BEGIN

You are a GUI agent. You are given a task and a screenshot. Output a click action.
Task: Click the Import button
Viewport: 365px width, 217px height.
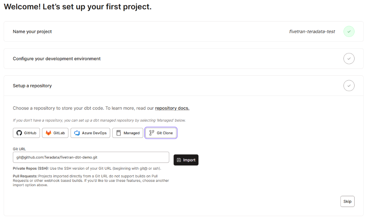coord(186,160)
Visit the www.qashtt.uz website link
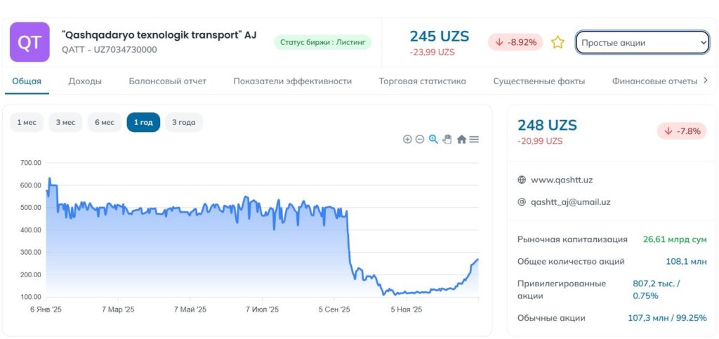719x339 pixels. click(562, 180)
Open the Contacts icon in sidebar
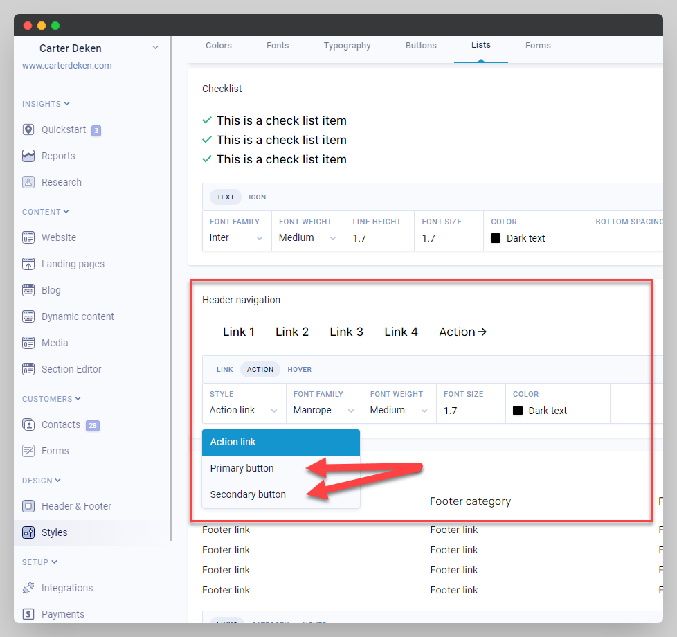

END
BEGIN

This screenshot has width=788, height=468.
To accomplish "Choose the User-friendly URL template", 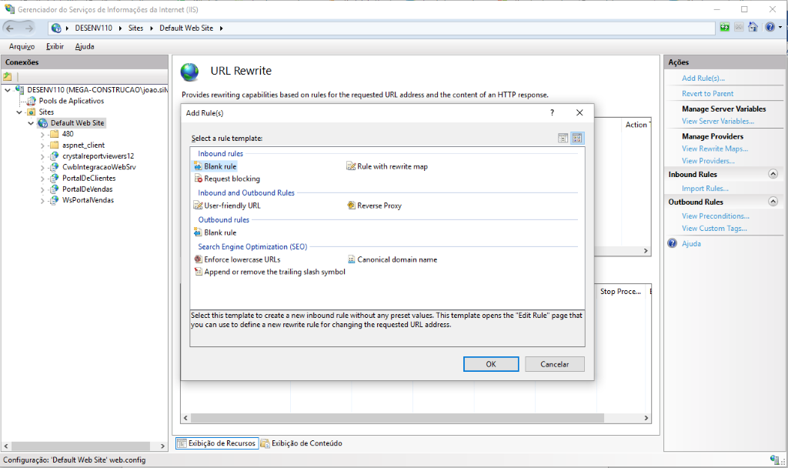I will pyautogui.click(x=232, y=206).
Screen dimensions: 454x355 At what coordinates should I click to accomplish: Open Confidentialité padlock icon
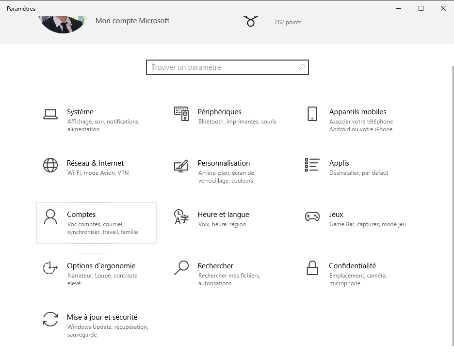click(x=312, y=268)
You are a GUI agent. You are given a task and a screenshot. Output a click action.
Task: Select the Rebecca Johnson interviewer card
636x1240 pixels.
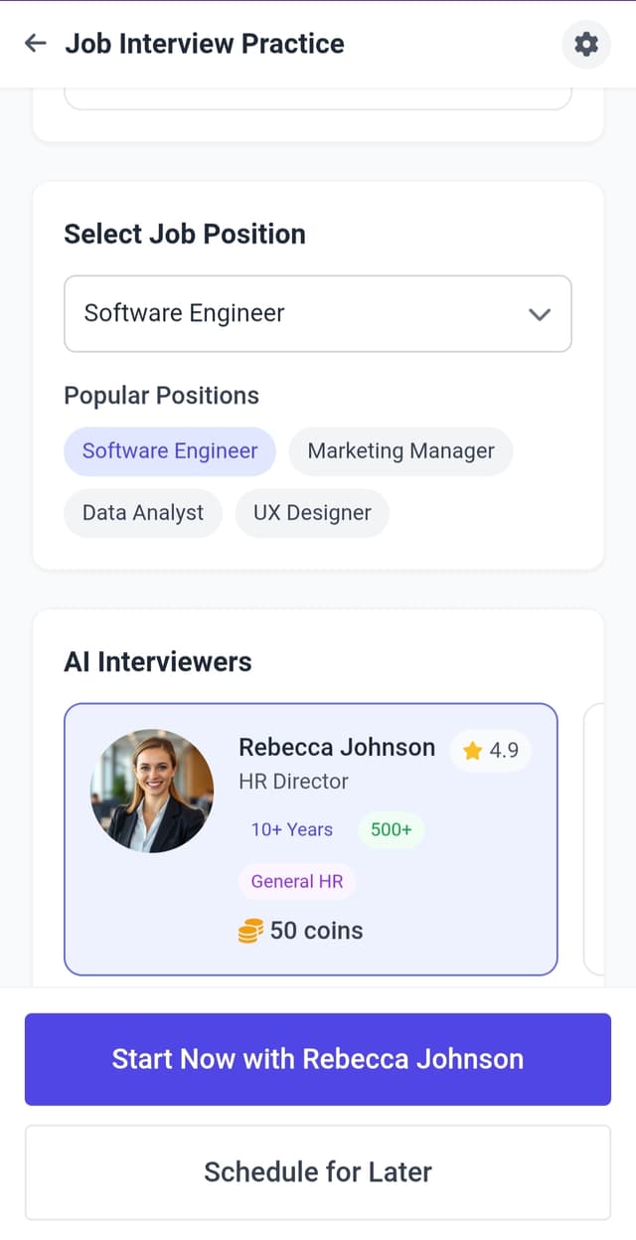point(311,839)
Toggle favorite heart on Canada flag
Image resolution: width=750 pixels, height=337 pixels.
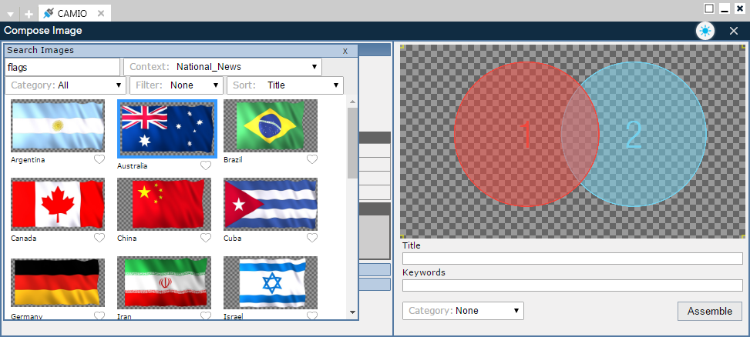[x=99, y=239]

END

**DIRECTIONS:**
With the pictures omitted, copy the entries above exactly from the line containing "Viewport: 365px width, 217px height." through the line containing "Open the Contacts icon in sidebar", both lines included.

**WRITTEN SOLUTION:**
Viewport: 365px width, 217px height.
coord(186,160)
Visit the www.qashtt.uz website link
719x339 pixels. click(562, 180)
Open the Contacts icon in sidebar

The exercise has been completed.